Updated June 2026 · 9 min read

Amazon ECS Fargate provides serverless container compute in AWS GovCloud — allowing teams to run containerized workloads without managing the underlying EC2 instances. For federal cloud teams building microservices, batch processing, or API-driven applications on FedRAMP-authorized infrastructure, Fargate simplifies operational overhead while maintaining the security controls required for government authorization boundaries.

This article covers how to run ECS Fargate workloads in AWS GovCloud with appropriate security hardening, networking configuration, and compliance alignment for FedRAMP High and DoD authorization requirements.

ECS Fargate in GovCloud: What's Different

ECS Fargate is FedRAMP High authorized in AWS GovCloud. Teams familiar with standard commercial AWS Fargate will find the core service identical — task definitions, service configurations, and cluster management work the same way. Key GovCloud-specific considerations:

FIPS 140-2 endpoints: For FedRAMP High workloads, API calls to ECS and ECR (container registry) should use FIPS-validated endpoints. Configure the AWS CLI and SDK with GovCloud FIPS endpoints: ecs-fips.us-gov-west-1.amazonaws.com.

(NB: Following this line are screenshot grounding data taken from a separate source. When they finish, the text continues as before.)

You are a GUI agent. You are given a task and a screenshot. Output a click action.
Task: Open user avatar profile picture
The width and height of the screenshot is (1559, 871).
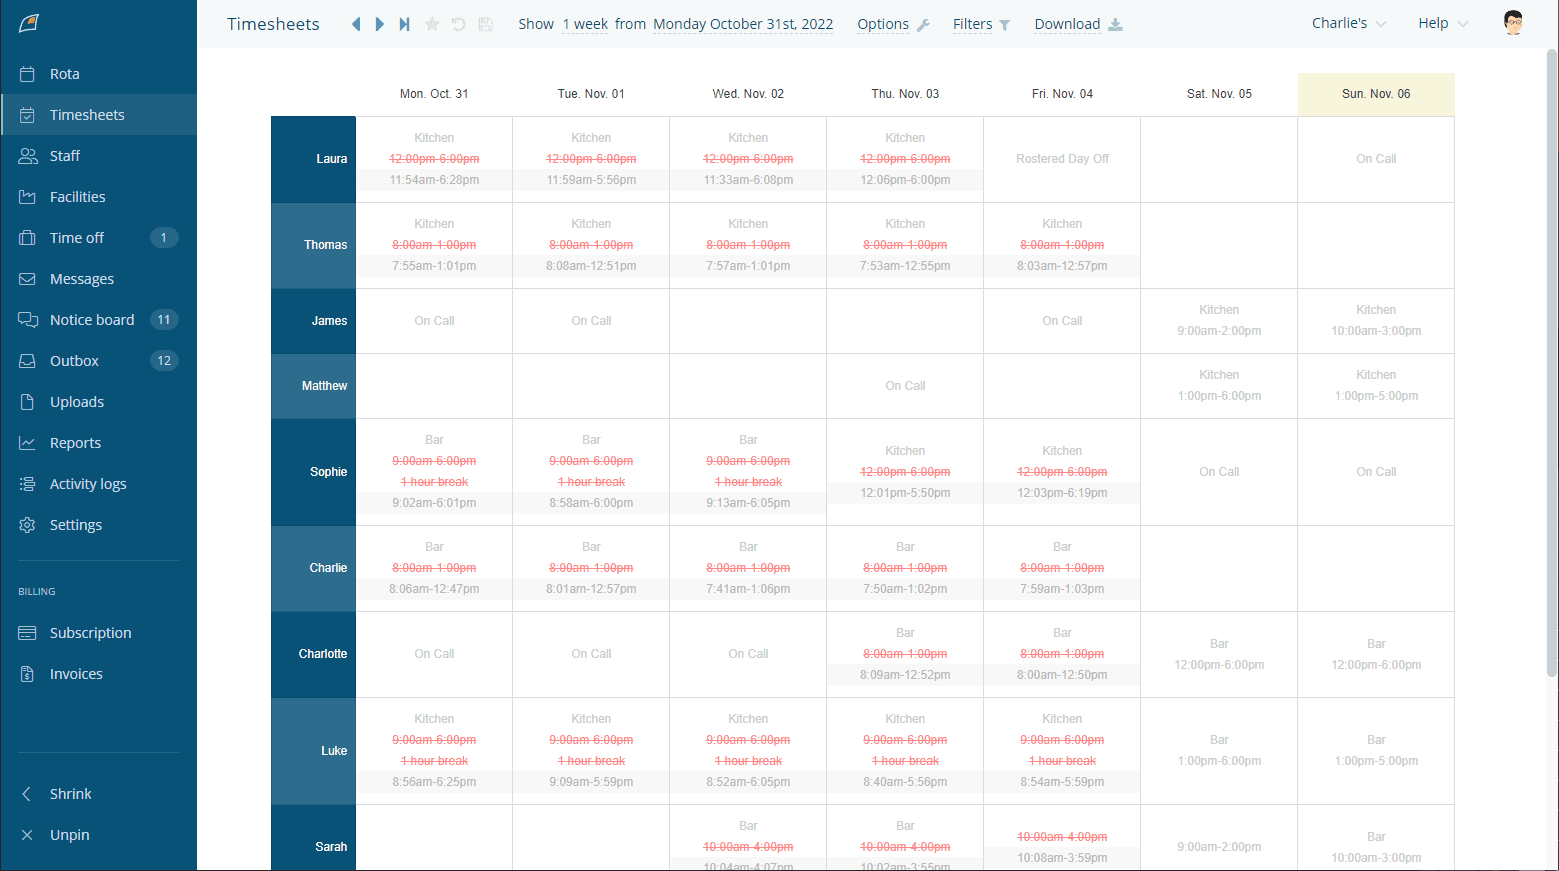tap(1513, 23)
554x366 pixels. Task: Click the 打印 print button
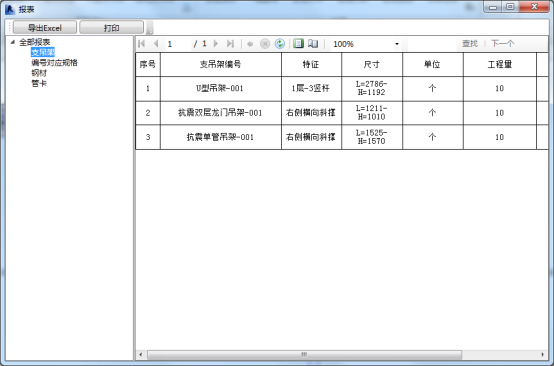coord(112,28)
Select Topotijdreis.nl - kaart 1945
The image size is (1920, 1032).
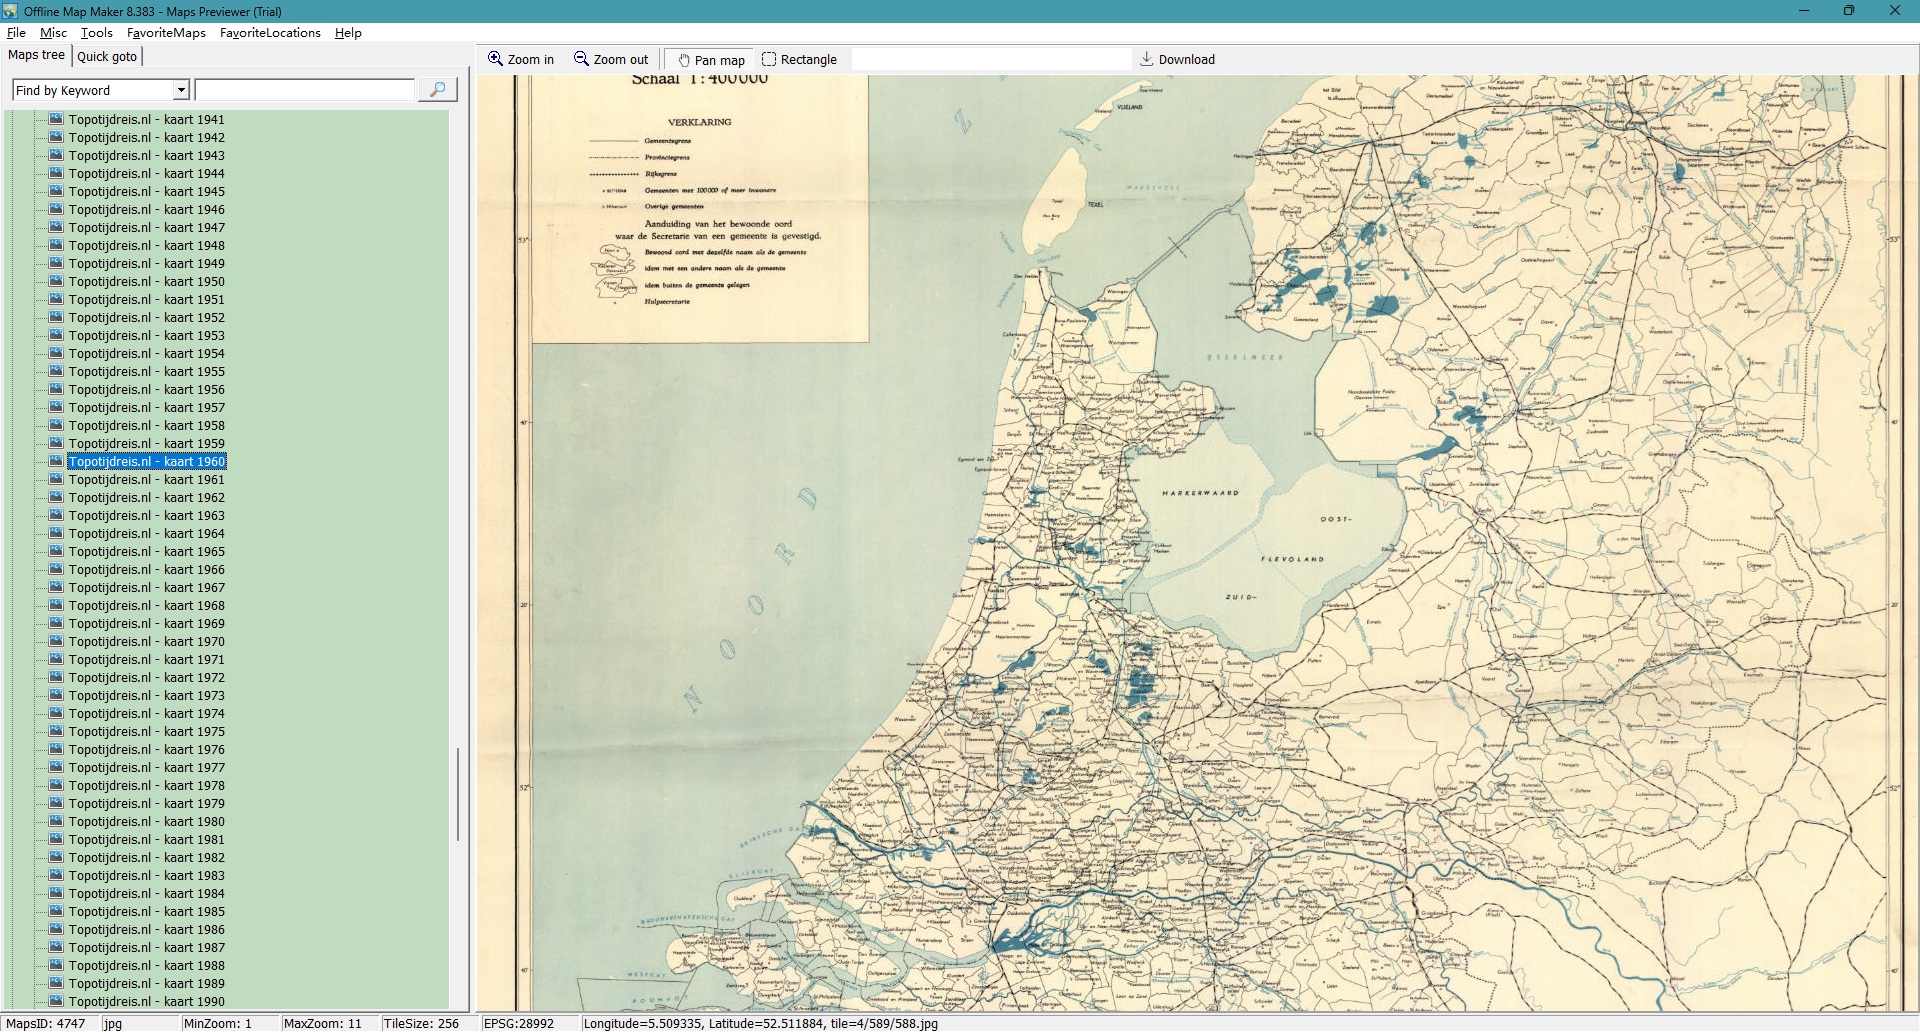(146, 191)

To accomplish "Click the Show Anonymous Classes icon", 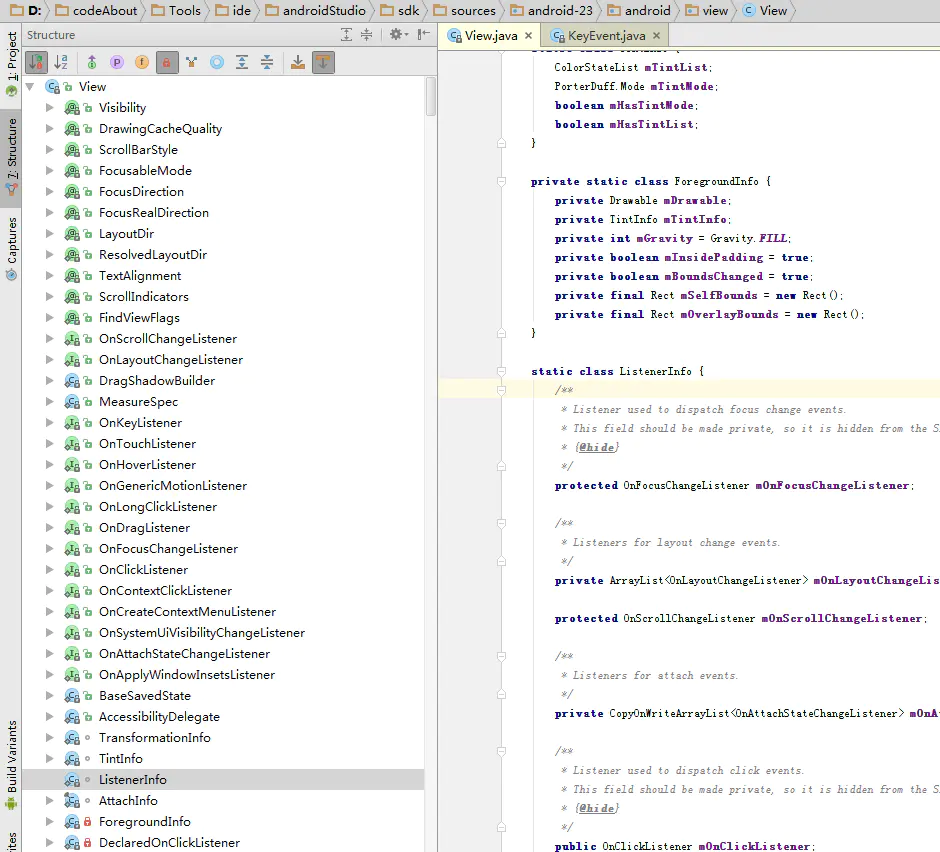I will [216, 62].
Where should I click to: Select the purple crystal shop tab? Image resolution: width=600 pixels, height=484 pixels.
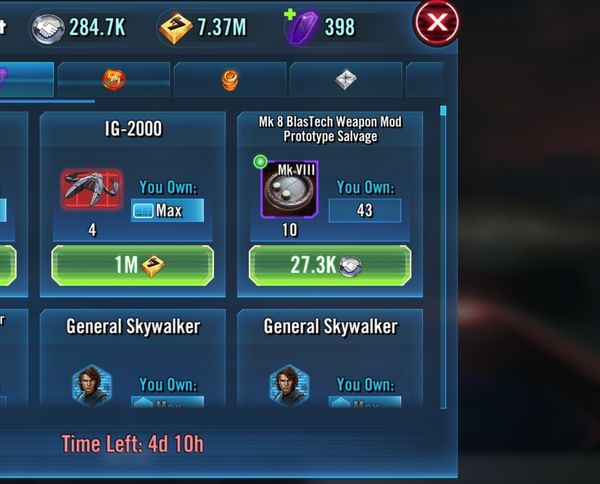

ECR in GovCloud: Container images must be stored in Amazon ECR in GovCloud — not pulled from commercial AWS ECR or public registries like Docker Hub. Pulling from external registries crosses the authorization boundary and introduces uncontrolled software supply chain risk. ECR image scanning should be enabled to detect known vulnerabilities in container images.

VPC networking: Fargate tasks run inside your VPC with the networking configuration you define. Tasks should run in private subnets (no direct internet access) with outbound internet access through a NAT Gateway or Network Firewall for approved egress.

Compute architecture: Fargate in GovCloud supports X86_64 and ARM64 compute platforms, consistent with commercial Fargate.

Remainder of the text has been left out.